Temía que Gateguard de Aries apareciese por esa puerta y la oyese. Y se regodease más con lo que había hecho.

Al diablo. A primera hora de la mañana, ella saldría de aquí y que él lidiase con sus pesadillas solo.

«Y si vuelve a molestarme...» pensó furiosa, apretando los dientes, reteniendo sus sollozos, «voy a denunciarle con el Patriarca».

No bromeaba y no se retractaría.

Si Gateguard de Aries volvía a pasarse de listo, creyendo que su dinero podía comprarla así, entonces que se preparase porque Luciana le demostraría (como acababa de hacer) que ella no era ninguna doncella indefensa con la que pudiese divertirse de esa forma tan maliciosa.

Ella era una mujer que, a su propio modo, también había librado feroces batallas en este mundo cruel.

Lloró, lloró hasta que pudo calmarse, y al final, se rindió ante el sueño.

El resto de la madrugada, ella se quedó durmiendo sola en la cama. Desnuda y a merced del viento frío que se colaba por la ventana.

...

...

Sus sueños no tendrían nada de sentido para ella en sus cinco sentidos, sin embargo, en este mundo de ilusión, Luciana estaba confiada.

En medio de una bella tarde soleada, ella caminaba por calle de Rodorio creyendo plenamente que esta era su realidad.

—Luciana, Luciana.

—¿Sí? —se volteó para mirar a Colette caminando rápido hacia ella con un bulto envuelto en cobijas.

—Perdón que te moleste, pero, ¿podrías cuidar a mi hijo? —se le acercó Colette, dándole un bebé en una manta color amarillo.

—Claro, cariño —respondió como si nada. De haber estado "en sus cabales", se habría preguntado por qué ese "bebé" era un muñeco de trapo con botones en los ojos. La Luciana del sueño, pensó que ese bebé era adorable—. ¿Vas a trabajar? —preguntó acunándolo en sus brazos.

—Voy muy tarde —respondió apresurada y preocupada, seguro, porque temía ser despedida—. Cuídalo mucho, nos vemos.

—Adiós, ¡ten un buen día!

Luciana acunó con más cariño al muñeco como si fuese un bebé dormido.

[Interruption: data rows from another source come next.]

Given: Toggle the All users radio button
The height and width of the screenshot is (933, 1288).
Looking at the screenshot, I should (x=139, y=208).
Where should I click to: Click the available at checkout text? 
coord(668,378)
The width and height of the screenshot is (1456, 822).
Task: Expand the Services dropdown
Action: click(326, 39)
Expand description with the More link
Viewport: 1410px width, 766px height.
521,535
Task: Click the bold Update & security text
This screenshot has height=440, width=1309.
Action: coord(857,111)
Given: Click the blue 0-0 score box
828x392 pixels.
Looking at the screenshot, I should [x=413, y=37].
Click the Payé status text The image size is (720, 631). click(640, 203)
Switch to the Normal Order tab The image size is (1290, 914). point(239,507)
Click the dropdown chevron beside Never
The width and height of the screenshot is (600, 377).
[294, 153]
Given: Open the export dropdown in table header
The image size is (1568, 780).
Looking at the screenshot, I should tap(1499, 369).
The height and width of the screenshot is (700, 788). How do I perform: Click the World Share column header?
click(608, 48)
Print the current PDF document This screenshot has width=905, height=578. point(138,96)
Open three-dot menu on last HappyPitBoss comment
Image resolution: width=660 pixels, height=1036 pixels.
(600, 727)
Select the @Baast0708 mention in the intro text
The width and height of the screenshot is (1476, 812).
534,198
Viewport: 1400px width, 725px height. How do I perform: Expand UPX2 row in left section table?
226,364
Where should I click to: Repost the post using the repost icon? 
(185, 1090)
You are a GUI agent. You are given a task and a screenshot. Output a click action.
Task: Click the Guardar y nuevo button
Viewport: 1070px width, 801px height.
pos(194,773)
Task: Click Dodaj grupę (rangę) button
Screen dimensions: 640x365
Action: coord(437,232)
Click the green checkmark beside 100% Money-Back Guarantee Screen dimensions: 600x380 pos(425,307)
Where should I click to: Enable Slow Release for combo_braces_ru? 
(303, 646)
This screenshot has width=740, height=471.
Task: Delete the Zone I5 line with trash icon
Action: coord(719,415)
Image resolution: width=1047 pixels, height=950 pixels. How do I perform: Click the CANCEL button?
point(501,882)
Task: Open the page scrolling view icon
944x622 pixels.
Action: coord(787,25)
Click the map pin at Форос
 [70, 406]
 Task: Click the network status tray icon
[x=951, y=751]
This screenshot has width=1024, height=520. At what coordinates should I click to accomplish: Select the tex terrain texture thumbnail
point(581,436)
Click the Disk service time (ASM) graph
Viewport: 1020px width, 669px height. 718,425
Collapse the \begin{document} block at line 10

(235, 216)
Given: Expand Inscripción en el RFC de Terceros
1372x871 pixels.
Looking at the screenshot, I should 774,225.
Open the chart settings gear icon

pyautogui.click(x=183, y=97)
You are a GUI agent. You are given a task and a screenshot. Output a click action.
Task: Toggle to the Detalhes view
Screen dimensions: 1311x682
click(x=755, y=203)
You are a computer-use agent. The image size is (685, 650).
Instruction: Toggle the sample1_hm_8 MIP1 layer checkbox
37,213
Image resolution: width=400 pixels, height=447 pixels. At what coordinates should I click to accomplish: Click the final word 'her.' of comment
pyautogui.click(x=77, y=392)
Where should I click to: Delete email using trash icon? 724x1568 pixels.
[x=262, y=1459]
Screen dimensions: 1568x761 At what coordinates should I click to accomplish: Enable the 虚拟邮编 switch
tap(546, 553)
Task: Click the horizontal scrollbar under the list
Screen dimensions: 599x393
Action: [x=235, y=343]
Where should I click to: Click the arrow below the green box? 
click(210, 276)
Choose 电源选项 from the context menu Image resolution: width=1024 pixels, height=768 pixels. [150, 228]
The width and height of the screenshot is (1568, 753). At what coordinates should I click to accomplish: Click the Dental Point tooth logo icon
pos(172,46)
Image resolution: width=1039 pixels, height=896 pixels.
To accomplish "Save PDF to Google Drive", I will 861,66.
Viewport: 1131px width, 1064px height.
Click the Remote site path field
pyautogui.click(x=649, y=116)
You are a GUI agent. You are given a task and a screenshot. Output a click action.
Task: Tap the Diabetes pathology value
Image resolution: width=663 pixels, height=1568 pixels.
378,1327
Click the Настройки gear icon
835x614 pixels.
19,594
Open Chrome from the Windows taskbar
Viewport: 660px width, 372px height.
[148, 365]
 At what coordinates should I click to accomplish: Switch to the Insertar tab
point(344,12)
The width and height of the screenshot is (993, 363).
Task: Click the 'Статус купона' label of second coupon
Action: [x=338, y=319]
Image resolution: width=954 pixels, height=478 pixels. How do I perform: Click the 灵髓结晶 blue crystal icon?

—Tranquilo, mamá pronto volverá. Nos la pasaremos bien tú y yo —le dijo en un tono juguetón, caminando con él por la plaza del pueblo.

Caminó y caminó hasta que se sintió cansada y se sentó en una fuente que originalmente no estaba en Rodorio, pero en su sueño sí lo estaba.

Dejó al bebé/muñeco en el piso pensando que no le pasaría nada ahí, acostado.

«Está dormidito» pensó con una despreocupación que Luciana originalmente no tendría.